Stored data:
* * * *

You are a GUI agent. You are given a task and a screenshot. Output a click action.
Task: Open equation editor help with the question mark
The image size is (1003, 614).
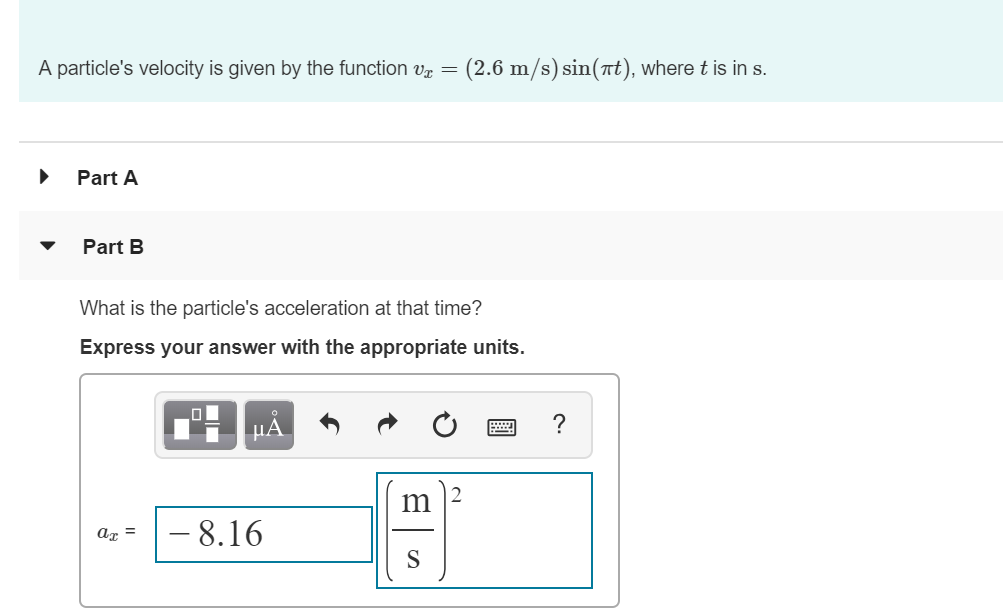pyautogui.click(x=558, y=425)
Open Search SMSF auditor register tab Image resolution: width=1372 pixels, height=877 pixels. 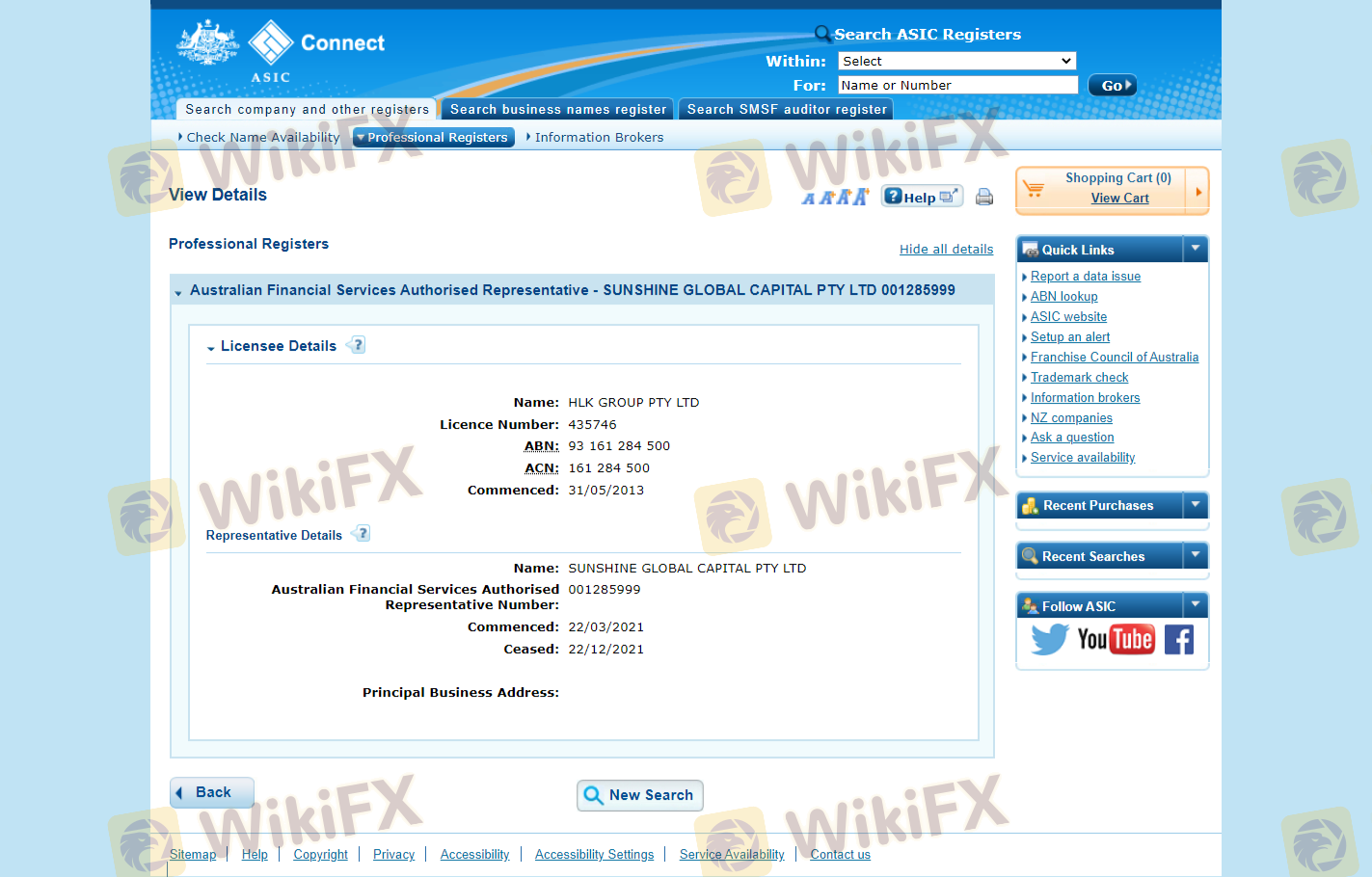tap(786, 110)
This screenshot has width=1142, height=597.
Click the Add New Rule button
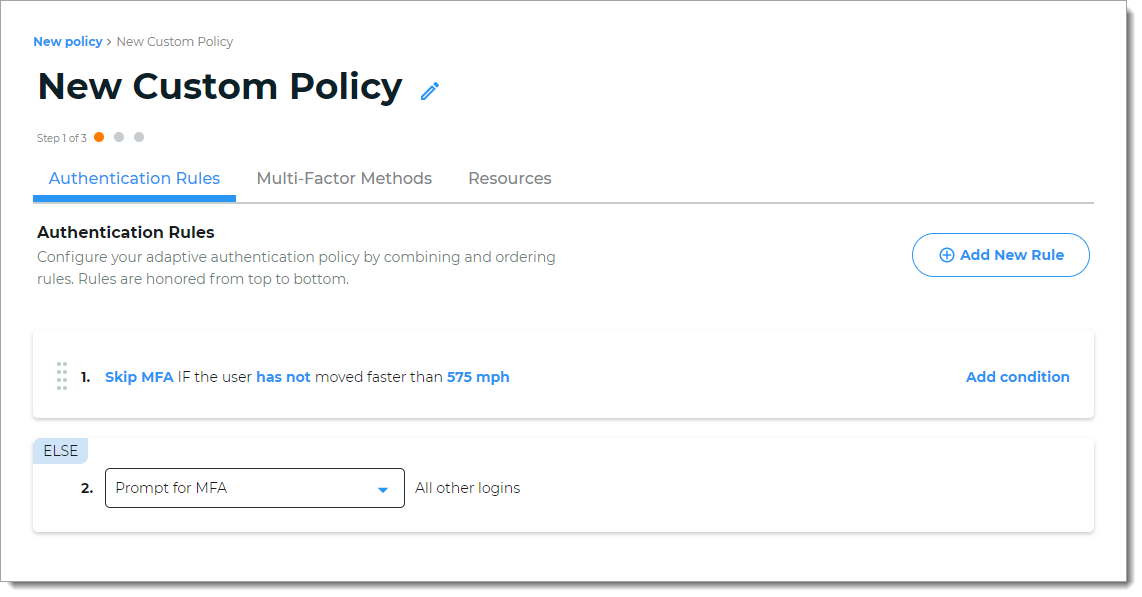click(x=1000, y=255)
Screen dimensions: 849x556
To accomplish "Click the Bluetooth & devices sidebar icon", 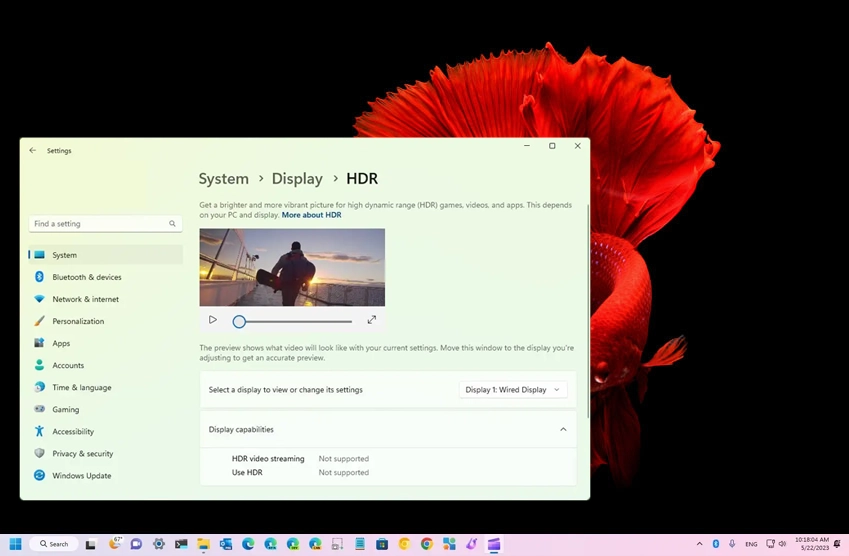I will (39, 277).
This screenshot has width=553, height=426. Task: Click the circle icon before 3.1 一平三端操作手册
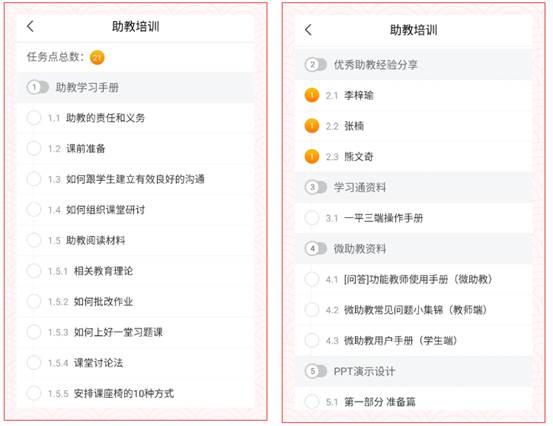coord(312,218)
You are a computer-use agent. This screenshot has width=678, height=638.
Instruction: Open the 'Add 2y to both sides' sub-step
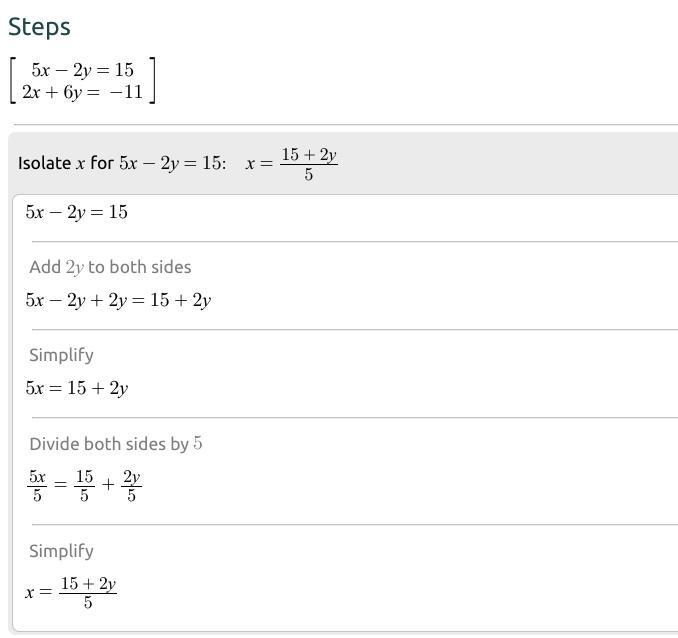click(110, 267)
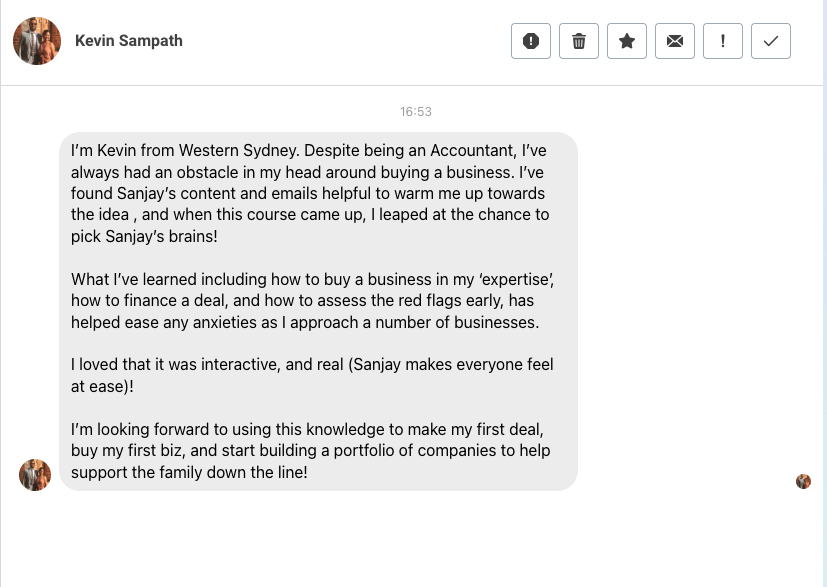Flag conversation as important with exclamation icon
This screenshot has width=827, height=587.
point(723,41)
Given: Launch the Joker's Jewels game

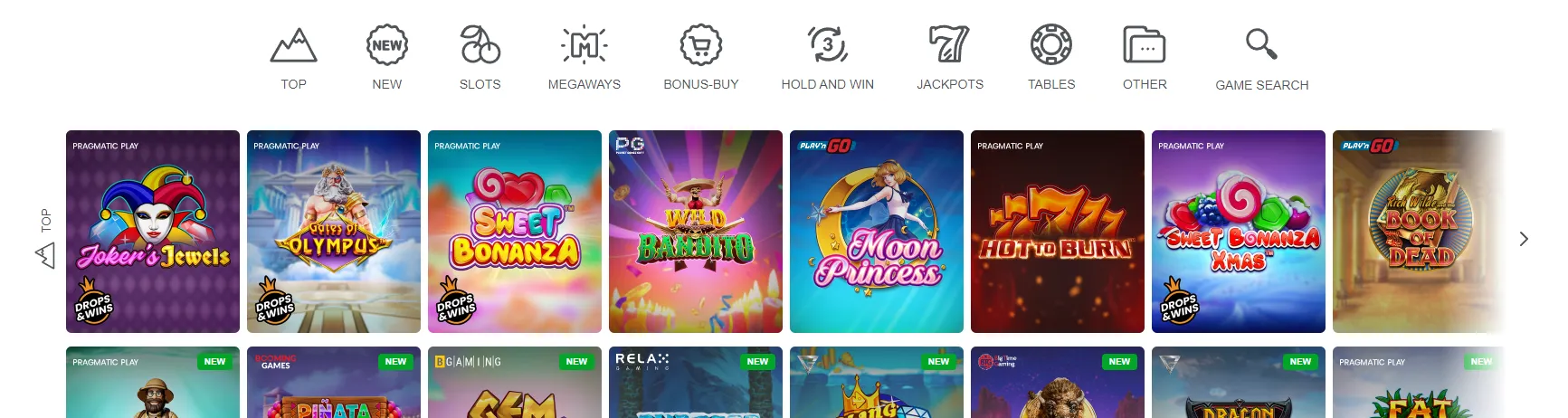Looking at the screenshot, I should pyautogui.click(x=153, y=232).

* * * *

== Task item ==
For each line in the data that contains the string "agent", give a copy of that line.

== Exercise output ==
You are a GUI agent. You are given a task and a screenshot. Output a click action.
You are a computer-use agent. This screenshot has width=678, height=638.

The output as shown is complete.